In this context, a new paper was published to propose a novel attack approach within the realm of Membership Inference Attacks (MIA). Membership inference attacks, aiming to discern if a specific data point was utilized during training of a given machine learning model θ, are depicted as an indistinguishability game between a challenger (algorithm) and an adversary (privacy auditor). This involves scenarios where a model θ is trained with or without the data point x. The adversary’s task is to infer, based on x, the trained model θ, and their knowledge of the data distribution, which scenario they are positioned in within these two worlds.
The new Membership Inference Attack (MIA) methodology introduces a finely-tuned approach to construct two distinct worlds where x is either a member or non-member of the training set. Unlike prior methods simplifying these constructions, this novel attack meticulously composes the null hypothesis by replacing x with random data points from the population. This design leads to many pairwise likelihood ratio tests to gauge x’s membership relative to other data points z. The attack aims to collect substantial evidence favoring x’s presence in the training set over a random z, offering a more nuanced analysis of leakage. This novel method computes the likelihood ratio corresponding to x and z, distinguishing between scenarios where x is a member and non-member through a likelihood ratio test.
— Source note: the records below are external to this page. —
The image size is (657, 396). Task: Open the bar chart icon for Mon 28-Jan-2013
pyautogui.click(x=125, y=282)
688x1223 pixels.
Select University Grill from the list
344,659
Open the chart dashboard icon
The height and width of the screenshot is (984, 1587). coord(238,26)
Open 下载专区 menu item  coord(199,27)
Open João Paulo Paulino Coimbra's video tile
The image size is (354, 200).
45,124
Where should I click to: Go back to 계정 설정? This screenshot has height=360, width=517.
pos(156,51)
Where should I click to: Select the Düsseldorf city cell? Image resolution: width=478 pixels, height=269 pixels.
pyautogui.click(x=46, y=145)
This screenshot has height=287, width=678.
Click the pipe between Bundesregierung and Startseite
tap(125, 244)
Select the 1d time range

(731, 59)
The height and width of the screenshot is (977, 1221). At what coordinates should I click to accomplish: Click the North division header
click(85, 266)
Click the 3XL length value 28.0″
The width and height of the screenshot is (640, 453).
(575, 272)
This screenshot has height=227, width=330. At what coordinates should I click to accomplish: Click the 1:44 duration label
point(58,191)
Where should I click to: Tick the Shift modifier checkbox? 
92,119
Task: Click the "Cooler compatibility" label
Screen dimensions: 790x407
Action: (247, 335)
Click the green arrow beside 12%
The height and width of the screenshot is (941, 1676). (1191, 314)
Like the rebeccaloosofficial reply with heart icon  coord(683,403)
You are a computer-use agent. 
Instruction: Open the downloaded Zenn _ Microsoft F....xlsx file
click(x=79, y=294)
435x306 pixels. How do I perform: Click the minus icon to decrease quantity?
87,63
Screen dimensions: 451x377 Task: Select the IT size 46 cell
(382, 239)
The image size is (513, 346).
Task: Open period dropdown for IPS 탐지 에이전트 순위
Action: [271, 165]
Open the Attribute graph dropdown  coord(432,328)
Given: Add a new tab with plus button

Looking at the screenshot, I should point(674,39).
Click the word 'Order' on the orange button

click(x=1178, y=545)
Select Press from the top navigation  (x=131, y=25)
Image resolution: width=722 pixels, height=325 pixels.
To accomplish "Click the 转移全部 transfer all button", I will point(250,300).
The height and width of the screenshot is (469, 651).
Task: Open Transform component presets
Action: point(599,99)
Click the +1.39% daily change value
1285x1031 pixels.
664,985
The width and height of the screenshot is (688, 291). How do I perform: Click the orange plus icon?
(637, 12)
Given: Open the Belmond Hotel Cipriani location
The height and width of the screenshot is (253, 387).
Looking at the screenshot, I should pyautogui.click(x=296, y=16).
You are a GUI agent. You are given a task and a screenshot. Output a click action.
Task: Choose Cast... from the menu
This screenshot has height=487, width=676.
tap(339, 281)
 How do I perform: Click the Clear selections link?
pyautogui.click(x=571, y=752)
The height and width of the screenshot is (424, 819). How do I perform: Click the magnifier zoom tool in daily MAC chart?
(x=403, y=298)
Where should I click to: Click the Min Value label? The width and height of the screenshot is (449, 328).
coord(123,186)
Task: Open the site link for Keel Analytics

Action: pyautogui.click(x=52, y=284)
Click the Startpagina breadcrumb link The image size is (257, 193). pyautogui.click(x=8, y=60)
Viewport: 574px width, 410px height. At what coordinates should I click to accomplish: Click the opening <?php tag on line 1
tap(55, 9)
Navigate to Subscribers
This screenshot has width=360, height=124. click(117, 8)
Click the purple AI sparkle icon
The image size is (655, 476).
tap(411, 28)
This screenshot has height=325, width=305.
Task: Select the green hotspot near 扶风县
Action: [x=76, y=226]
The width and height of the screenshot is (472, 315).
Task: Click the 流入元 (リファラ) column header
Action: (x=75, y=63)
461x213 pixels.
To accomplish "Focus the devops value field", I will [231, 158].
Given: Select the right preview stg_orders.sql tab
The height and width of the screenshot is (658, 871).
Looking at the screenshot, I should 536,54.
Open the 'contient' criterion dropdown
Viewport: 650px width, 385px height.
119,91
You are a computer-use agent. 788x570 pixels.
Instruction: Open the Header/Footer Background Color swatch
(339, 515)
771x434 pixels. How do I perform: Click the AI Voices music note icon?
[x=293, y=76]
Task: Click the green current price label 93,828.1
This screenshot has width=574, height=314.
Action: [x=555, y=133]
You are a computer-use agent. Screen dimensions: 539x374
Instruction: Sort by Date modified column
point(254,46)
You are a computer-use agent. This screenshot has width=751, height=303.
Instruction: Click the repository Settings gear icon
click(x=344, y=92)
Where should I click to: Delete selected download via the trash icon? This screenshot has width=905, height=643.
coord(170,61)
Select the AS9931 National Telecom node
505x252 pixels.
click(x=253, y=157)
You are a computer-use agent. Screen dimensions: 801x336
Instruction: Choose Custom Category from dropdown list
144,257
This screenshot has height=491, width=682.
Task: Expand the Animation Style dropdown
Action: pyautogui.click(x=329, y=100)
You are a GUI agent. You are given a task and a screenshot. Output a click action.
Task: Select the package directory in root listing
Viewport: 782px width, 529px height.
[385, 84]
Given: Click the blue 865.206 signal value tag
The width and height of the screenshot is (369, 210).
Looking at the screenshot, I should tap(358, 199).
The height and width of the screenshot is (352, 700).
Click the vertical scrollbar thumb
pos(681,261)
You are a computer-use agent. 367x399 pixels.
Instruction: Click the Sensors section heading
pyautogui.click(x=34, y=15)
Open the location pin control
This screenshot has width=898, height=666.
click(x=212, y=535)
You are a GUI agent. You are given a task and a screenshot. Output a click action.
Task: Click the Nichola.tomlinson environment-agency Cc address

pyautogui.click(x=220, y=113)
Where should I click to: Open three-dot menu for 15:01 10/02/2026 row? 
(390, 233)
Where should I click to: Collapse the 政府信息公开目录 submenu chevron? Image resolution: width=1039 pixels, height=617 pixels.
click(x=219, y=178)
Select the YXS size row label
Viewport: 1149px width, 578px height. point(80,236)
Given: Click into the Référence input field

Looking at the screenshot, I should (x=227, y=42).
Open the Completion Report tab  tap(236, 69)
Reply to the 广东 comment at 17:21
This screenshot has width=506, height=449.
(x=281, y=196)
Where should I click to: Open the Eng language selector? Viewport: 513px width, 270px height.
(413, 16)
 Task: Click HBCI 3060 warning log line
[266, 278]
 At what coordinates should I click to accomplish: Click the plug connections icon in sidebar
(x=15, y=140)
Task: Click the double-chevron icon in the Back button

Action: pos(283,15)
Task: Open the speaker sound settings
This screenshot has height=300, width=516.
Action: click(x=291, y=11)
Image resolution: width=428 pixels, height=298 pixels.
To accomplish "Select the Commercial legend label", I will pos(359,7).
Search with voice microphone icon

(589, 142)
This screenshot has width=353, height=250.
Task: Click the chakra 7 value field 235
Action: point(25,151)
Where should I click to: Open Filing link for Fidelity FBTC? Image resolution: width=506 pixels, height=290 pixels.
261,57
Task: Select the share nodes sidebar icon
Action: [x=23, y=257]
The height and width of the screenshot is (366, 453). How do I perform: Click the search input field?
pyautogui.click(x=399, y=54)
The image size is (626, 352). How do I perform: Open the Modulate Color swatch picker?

Named Relative Membership Inference Attack (RMIA), this methodology leverages population data and reference models to enhance attack potency and robustness against adversary background knowledge variations. It introduces a refined likelihood ratio test that effectively measures the distinguishability between x and any z based on shifts in their probabilities when conditioned on θ. Unlike existing attacks, this method ensures a more calibrated approach, avoiding dependencies on uncalibrated magnitude or overlooking essential calibration with population data. Through a meticulous pairwise likelihood ratio computation and a Bayesian approach, RMIA emerges as a robust, high-power, cost-effective attack, outperforming prior state-of-the-art methods across various scenarios.
The authors compared RMIA against other membership inference attacks using datasets like CIFAR-10, CIFAR-100, CINIC-10, and Purchase-100. RMIA consistently outperformed other attacks, especially with a limited number of reference models or in offline scenarios. Even with few models, RMIA showed close results to scenarios with more models. With abundant reference models, RMIA maintained a slight edge in AUC and notably higher TPR at zero FPR compared to LiRA. Its performance improved with more queries, showcasing its effectiveness in various scenarios and datasets.
To conclude, the article presents RMIA, a Relative Membership Inference Attack method, demonstrating its superiority over existing attacks in identifying membership within machine learning models. RMIA excels in scenarios with limited reference models, showcasing robust performance across various datasets and model architectures. In addition, This efficiency makes RMIA a practical and viable choice for privacy risk analysis, especially in scenarios where resource constraints are a concern. Its flexibility, scalability, and the balanced trade-off between accuracy and false positives position RMIA as a reliable and adaptable method for membership inference attacks, offering promising applications in privacy risk analysis tasks for machine learning models.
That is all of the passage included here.